CHALLENGE 1: In the text on gendered baby clothing, rewrite the passage between "The concept of" and "He looks like a girl.", inclusive, changing "Roosevelt" to "FDR".
CHALLENGE 2: According to the text on gendered baby clothing, in which decade did the "pink" and "blue" divide begin?

***** DOCUMENT EXTRACT *****

Challenge the status quo by offering your child a colourful childhood with choice
AMCullen-GenderedClothing
A.M. Cullen: "I prefer to shop on the other side for my daughter purely on the basis that the navies, greens, dark purples, and teals of the 'boys' side just seems easier on laundry. Between the pastels, creams, and whites of 'girls' clothing," it's like they're subconsciously telling our girls: Don't do anything where you'll get dirty." (Illustration by A.M. Cullen)

Know what's been grinding my gears recently? Gendered baby clothing. I love our Carters in town; the ladies there are so helpful and they do have cute stuff, but recently I've been noticing some problematic trends in the "girls side" of the store which got me thinking about the larger problem of gendered baby clothing.

Pink and blue is relatively new

The concept of "girls" and "boys" baby clothing is a relatively new concept. For centuries in Western history, children were dressed in white dresses up to six years old. There's a famous photo from 1884 of future American president Franklin D. Roosevelt at age 2.5 wearing a dress with shoulder-length hair and a frilly hat. It was the norm. In the 1940s, when clothing manufacturing figured out they could exploit gender roles from birth, the great "pink" and "blue" divide began. Today, when we look back at Roosevelt's picture, it's easy to see how ingrained our gendered culture is when our automatic thought is: He looks like a girl.

Until puberty, we're all the same shape

Looks like a girl. Unless my daughter is wearing some risqué see-through haute couture piece that shows off her female anatomy below the waist, her body looks the exact same as her male counterparts. In fact, until they hit puberty, most children have similar body builds. So why do we insist on even having different "boys" and "girls" sections?

***** DATASET SECTION *****

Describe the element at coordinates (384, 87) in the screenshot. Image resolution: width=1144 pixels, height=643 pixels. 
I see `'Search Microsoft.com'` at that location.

*****

TASK RESULT 1:
The concept of "girls" and "boys" baby clothing is a relatively new concept. For centuries in Western history, children were dressed in white dresses up to six years old. There's a famous photo from 1884 of future American president Franklin D. FDR at age 2.5 wearing a dress with shoulder-length hair and a frilly hat. It was the norm. In the 1940s, when clothing manufacturing figured out they could exploit gender roles from birth, the great "pink" and "blue" divide began. Today, when we look back at FDR's picture, it's easy to see how ingrained our gendered culture is when our automatic thought is: He looks like a girl.

TASK RESULT 2: The 1940s.